Peak performance

When our stores open on Thanksgiving day, we see an API traffic spike that is 10x our normal load. To ensure our systems are up to the task of handling the burst, we need to go beyond the typical load tests run as part of our continuous integration pipeline (someday we will write about our continuous performance testing!). Black Friday traffic requires a unique load profile and it requires all of our APIs to be tested simultaneously.

Around this time last year, me and two of my good friends on Target’s API team locked ourselves in a corner office for two weeks with a single goal: ‘Load test the sin out of our entire API platform to ensure we don’t experience a single incident due to traffic volumes throughout the holiday season’. We were 100% successful. These are the things we did that contributed to our success.

We structured our test plans in a way that made sense

Because we were testing APIs it was relatively easy for us to logically break out our test scripts. Each API (e.g products-v3, locations-v2, etc) had a standalone script that contained the load profile. Any test data necessary was kept in a sub directory called “data” and referenced using JMeter’s CSV Data Set Config config element.
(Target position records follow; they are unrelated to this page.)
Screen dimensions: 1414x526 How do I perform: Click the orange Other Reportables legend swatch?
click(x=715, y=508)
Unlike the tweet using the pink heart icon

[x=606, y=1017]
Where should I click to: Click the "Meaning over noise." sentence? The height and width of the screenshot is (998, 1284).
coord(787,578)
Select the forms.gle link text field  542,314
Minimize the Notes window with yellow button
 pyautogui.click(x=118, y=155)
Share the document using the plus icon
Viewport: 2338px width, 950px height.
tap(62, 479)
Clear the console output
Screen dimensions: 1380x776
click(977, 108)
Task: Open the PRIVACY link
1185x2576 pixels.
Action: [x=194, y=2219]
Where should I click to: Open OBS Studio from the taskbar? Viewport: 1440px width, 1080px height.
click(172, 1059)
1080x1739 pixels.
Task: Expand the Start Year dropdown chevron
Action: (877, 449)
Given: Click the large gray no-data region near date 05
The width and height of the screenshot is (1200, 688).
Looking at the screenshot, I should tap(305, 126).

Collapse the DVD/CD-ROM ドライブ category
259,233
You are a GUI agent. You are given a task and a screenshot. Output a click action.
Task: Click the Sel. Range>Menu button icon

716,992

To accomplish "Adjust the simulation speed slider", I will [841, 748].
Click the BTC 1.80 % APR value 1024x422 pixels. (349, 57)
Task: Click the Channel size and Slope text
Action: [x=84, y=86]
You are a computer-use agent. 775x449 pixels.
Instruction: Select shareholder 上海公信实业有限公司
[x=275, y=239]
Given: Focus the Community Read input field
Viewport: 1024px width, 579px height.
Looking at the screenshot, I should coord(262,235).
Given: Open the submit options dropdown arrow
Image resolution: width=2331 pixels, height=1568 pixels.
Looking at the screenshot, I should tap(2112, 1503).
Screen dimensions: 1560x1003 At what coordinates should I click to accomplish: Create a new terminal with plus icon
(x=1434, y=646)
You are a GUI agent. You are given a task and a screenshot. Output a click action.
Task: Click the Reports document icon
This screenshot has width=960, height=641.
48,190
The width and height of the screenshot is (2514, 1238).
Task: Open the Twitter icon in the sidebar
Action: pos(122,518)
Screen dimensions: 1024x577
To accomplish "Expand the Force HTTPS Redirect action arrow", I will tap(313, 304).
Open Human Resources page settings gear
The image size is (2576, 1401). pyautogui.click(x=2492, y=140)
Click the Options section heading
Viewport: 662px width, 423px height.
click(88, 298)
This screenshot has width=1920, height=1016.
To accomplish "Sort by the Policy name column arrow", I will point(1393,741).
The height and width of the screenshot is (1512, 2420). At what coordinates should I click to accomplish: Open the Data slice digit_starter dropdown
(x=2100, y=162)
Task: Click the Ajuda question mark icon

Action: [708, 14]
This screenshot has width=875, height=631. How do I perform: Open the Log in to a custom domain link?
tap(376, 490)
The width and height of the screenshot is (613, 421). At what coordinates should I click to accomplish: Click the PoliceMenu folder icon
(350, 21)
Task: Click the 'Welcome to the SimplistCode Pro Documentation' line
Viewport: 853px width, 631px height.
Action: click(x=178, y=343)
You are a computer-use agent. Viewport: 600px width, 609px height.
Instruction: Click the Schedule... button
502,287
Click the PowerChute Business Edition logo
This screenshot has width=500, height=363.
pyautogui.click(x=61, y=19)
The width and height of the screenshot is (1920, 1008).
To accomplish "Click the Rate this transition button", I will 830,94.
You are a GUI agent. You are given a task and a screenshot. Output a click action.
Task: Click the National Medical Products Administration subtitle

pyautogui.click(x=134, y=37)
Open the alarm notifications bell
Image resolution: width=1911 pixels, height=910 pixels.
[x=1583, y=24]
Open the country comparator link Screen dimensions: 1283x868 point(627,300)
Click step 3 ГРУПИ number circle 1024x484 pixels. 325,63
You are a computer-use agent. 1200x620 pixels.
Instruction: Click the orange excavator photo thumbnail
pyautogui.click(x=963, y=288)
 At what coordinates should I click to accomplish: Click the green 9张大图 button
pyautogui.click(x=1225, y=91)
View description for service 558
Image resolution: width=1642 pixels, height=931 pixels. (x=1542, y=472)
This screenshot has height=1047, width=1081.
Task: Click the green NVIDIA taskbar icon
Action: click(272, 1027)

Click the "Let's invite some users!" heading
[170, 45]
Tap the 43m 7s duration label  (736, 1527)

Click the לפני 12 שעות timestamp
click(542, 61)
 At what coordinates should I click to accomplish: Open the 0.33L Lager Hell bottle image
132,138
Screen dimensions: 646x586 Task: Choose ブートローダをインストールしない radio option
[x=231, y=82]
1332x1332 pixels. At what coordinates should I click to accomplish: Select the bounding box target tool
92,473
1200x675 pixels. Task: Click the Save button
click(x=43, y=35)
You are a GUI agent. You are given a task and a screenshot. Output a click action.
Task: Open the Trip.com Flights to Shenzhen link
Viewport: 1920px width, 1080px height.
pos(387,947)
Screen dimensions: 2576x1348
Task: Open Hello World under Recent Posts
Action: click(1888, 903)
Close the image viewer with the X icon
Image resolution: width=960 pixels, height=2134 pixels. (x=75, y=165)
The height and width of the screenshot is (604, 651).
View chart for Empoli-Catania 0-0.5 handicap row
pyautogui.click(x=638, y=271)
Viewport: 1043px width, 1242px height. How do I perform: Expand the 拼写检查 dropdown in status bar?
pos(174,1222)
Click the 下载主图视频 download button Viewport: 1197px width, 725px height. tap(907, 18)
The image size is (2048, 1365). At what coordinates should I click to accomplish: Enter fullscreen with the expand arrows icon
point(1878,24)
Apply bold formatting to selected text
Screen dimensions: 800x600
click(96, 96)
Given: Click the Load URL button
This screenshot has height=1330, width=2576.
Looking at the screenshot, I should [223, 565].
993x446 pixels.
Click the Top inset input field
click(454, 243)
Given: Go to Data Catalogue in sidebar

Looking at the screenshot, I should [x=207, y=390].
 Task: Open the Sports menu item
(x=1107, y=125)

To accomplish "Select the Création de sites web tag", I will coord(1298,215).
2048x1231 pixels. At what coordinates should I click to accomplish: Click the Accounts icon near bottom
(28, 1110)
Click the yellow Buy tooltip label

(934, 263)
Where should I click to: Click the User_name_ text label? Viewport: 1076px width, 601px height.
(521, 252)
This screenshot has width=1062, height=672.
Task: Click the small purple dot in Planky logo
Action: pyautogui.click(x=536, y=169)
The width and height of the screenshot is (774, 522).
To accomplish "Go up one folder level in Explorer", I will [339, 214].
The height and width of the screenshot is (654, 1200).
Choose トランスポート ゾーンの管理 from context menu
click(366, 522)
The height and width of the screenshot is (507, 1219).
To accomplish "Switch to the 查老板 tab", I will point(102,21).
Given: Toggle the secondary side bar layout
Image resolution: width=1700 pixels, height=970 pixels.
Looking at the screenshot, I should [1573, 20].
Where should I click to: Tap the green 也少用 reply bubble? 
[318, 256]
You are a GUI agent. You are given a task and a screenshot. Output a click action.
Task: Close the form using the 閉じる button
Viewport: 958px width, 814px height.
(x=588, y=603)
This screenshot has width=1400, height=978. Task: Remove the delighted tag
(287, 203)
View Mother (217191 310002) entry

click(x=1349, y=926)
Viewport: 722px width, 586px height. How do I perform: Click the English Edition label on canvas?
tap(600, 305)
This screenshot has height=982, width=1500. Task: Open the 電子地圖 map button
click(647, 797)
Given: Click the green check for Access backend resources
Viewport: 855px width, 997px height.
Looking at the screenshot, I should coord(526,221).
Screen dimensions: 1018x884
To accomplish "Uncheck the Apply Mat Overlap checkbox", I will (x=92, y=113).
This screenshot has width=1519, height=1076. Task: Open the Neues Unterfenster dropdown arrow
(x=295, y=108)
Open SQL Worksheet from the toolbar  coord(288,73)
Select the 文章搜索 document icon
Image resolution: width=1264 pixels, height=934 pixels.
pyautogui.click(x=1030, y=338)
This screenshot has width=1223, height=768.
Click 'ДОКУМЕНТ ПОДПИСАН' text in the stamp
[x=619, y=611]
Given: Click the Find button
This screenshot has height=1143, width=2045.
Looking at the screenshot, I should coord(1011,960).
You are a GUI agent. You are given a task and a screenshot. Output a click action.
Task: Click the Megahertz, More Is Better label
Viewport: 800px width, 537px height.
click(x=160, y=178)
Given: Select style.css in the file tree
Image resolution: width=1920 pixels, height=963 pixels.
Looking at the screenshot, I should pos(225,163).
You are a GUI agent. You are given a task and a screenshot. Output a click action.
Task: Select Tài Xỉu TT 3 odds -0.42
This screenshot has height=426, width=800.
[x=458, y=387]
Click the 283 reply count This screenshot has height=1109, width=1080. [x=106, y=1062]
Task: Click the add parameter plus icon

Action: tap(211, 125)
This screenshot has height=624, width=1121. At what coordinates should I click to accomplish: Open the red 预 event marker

Example of a basic test plan for our items API: Example test plan

We then created a master script that consisted solely of JMeter Include Controllers. This made it extremely easy for us to modify our test approach on the go. For example, in one instance we found a bottleneck in our APIs that use OAuth. It took less than ten minutes for us to modify our master script to include only OAuth specific APIs.

Example master script: Example master script

We leveraged the JMeter plugin community

If you use JMeter and are testing APIs, install the “Extras with libs” plugins at jmeter-plugins.org The plugins provide some excellent utilities for working with JSON.

We used a version control system (we prefer git/GitHub Enterprise) to track changes and collaborate on our test scripts. We committed early, and committed often. Also, pull requests make it dead simple to review each other’s changes.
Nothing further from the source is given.